A bus completed first 50 miles of a 120-mile trip at an average speed

Well if you have 20mph, then 35 mph, then x mph.
You want the average to be 20 again, then x has to be under 20. Hence E.
I think this is a poor quality question, you should update the answers to be more misleading.

total time according to 20mph and 120 mi distance= 120/20=6hrs
let speed in final leg be x
now
time of leg1(50 mi at the speed of 20mi/hr)+wait time +time of leg 2 (35 mi at speed of 35mi/hr)+ time of remaining leg=6 hrs

(50/20)+0.5+(35/35)+((120-85)/x)=6 hrs
4+(35/x)=6
x=17.5mi/hr

Excellent opportunity for UNITS CONTROL, one of the most powerful tools of our method!

\(? = x\,\,{\rm{mph}}\,\,\,\left( {{\rm{final}}\,\,{\rm{miles}}} \right)\)

\(120\,\,{\rm{miles}}\,\,\left( {{{1\,\,{\rm{h}}} \over {20\,\,{\rm{miles}}}}} \right)\,\,\,\, = \,\,\,\,6\,{\rm{h}}\,\,\,\, \to \,\,\,\,{\rm{trip}}\,\,{\rm{total}}\,\,{\rm{time}}\,\,\)


\(\left. \matrix{\\
50\,\,{\rm{miles}}\,\,\left( {{{1\,\,{\rm{h}}} \over {20\,\,{\rm{miles}}}}} \right)\,\,\,\, = \,\,\,\,2.5\,{\rm{h}}\,\,\,\, \to \,\,\,\,\,{\rm{first}}\,\,{\rm{distance}}\,\,{\rm{time}}\,\,\,\, \hfill \cr \\
{1 \over 2}{\rm{h}}\,\,\,\, \to \,\,\,\,\,{\rm{halt}}\,\,{\rm{time}} \hfill \cr} \right\}\,\,\,\,\,\,\, \Rightarrow \,\,\,\,\,6 - \left( {2.5 + 0.5} \right) = 3{\mathop{\rm h}\nolimits} \,\,\,\,{\rm{last}}\,\,{\rm{distance}}\,\,\left( {120 - 50 = 70\,\,{\rm{miles}}} \right)\,\,{\rm{time}}\)


\({{70} \over 2}\,\,{\rm{miles}}\,\,\left( {{{1\,\,{\rm{h}}} \over {35\,\,{\rm{miles}}}}} \right)\,\,\,\, = \,\,\,\,1\,{\rm{h}}\,\,\,\, \to \,\,\,\,\,{\rm{last}}\,\,\underline {{\rm{half}}} \,\,{\rm{distance}}\,\,{\rm{time}}\)

\({\rm{Last}}\,\,{\rm{2}}\,\,{\rm{h}}\,\,{\rm{for}}\,\,35\,\,{\rm{miles}}\,\,\,\, \Rightarrow \,\,\,\,\,\,\,? = x = {{30 + 5} \over 2}\,\,{\rm{ = }}\,\,{\rm{17}}{\rm{.5}}\,\,{\rm{mph}}\)

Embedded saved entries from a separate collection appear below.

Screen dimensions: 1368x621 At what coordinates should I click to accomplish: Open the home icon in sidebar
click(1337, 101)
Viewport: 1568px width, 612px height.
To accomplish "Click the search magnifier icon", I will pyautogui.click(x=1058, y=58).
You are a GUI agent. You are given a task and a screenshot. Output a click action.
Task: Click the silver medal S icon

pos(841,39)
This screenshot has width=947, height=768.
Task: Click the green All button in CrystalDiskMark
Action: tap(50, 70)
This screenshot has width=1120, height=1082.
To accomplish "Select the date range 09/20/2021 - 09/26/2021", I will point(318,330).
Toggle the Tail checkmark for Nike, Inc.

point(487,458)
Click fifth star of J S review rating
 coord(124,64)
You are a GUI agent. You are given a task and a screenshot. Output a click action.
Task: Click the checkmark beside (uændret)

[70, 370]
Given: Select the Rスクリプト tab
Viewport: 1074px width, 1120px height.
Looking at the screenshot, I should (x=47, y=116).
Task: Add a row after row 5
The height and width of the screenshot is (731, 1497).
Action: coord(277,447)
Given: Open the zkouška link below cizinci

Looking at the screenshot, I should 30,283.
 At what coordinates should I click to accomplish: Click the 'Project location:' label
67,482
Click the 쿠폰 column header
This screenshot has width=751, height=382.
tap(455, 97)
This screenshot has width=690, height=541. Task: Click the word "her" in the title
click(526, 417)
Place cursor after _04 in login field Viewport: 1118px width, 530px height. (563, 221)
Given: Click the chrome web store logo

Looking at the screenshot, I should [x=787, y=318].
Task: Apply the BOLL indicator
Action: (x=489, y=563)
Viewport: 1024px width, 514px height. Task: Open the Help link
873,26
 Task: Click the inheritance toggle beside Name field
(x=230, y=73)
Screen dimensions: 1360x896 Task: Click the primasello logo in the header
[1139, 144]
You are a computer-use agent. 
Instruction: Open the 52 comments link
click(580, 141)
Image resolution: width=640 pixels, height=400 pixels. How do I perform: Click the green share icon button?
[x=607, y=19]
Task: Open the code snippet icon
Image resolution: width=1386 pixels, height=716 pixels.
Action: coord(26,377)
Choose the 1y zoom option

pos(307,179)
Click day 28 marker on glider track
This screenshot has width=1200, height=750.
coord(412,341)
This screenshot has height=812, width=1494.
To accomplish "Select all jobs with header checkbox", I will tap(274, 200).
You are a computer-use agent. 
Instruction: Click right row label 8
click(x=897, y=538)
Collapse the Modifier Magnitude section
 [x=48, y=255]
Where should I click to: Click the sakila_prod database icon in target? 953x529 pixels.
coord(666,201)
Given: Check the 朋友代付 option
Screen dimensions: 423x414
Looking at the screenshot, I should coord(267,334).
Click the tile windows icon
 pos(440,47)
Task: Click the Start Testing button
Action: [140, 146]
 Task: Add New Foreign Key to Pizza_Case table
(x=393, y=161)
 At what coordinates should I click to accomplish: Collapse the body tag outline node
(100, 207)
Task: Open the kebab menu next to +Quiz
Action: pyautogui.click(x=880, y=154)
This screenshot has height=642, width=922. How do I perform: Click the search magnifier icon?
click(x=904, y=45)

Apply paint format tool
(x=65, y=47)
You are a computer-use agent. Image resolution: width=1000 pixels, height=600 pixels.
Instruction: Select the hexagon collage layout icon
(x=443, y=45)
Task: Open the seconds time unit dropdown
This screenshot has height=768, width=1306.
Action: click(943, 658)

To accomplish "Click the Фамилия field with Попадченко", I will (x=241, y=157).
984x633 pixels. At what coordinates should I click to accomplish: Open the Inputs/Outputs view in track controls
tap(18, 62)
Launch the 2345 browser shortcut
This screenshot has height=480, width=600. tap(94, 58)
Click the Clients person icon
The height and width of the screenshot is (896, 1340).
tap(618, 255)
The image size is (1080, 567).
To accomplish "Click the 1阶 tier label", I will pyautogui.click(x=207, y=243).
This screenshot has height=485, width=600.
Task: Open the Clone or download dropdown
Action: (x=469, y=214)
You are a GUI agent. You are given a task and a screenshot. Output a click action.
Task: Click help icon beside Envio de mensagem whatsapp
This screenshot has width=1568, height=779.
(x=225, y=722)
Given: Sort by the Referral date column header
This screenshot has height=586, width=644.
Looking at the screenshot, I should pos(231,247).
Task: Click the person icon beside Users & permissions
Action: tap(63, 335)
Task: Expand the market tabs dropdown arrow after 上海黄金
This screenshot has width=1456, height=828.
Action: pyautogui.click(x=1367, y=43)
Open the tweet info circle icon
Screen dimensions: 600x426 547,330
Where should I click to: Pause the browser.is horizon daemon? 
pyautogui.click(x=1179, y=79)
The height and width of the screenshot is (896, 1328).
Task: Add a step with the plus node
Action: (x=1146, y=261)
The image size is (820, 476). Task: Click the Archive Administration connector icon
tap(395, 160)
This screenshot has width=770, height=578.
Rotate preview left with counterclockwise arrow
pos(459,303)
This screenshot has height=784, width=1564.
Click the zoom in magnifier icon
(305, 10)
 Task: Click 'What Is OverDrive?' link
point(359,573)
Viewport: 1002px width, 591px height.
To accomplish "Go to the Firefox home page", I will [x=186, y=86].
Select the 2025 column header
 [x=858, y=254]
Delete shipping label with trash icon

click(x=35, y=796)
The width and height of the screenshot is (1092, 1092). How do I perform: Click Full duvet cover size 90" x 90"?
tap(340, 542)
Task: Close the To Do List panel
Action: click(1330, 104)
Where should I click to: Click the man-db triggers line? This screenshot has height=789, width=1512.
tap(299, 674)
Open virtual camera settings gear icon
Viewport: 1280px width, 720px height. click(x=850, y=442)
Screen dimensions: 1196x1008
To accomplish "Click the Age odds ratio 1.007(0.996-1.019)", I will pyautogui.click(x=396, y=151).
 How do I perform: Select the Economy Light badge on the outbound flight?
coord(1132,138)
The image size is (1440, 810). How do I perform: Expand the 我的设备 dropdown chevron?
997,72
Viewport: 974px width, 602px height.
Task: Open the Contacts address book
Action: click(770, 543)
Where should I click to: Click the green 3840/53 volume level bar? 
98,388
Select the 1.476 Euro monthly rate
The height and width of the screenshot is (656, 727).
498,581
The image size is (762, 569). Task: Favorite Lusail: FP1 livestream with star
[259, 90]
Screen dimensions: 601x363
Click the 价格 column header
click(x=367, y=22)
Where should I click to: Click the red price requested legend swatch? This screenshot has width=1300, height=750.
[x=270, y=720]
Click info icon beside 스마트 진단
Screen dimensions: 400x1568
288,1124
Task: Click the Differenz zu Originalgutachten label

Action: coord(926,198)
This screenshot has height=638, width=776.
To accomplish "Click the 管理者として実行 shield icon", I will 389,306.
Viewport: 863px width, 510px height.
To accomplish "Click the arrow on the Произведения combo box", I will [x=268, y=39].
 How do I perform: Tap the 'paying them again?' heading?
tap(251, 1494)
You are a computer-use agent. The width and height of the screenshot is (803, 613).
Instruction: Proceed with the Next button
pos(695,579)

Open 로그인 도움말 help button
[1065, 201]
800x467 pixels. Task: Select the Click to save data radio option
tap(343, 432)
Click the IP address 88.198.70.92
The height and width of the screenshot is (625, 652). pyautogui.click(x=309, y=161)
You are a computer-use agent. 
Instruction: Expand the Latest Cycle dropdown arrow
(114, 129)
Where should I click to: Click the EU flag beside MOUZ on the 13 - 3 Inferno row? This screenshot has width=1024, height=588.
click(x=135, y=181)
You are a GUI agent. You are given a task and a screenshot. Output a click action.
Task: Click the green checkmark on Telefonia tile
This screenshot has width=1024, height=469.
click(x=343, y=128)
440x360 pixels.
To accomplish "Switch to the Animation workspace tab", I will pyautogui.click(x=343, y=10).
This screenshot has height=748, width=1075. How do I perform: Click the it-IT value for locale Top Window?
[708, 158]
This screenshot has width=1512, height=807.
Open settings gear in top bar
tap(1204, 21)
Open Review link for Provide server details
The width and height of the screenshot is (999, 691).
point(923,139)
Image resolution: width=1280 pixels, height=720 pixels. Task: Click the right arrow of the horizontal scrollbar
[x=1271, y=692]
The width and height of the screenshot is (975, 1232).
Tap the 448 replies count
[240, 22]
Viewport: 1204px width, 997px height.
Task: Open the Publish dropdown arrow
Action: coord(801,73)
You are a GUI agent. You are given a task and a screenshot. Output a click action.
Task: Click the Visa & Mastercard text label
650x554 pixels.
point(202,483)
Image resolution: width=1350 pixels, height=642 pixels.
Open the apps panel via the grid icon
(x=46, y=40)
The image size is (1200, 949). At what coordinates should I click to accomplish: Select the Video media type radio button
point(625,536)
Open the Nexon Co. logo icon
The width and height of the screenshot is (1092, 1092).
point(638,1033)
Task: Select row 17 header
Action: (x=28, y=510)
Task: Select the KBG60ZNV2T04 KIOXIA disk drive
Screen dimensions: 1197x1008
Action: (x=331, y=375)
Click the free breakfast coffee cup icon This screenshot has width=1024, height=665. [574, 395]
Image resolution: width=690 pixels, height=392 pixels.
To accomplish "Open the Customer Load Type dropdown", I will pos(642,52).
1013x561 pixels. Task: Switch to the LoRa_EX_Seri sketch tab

We follow the notations and rationale taught in the GMATH method.

Regards,
Fabio.

Hello, would you pls explain do we need to consider stop time (halt time= the time the bus was not on the move?) for calculating the average speed?? fROm the first part of the question we understand the first part of trip taken in 2.5 hour, in order to average speed be 20 for a 120-mile trip, the total time taken for trip should be 6. so if we deduct 6-2.5= 3.5 is the time taken for second part of the trip. .... Pls explain the halt time part and its role in question . Thanks in advance

By Skimming through the answer choices, you directly know it has to be E

The speed of the first part of the trip is 20mph
The second is 35mph
The only way for the overall average speed to be 20mph is if the third speed is lower than 20mph

Hello my friend
would you pls explain do we need to consider stop time (halt time= the time the bus was not on the move?) for calculating the average speed??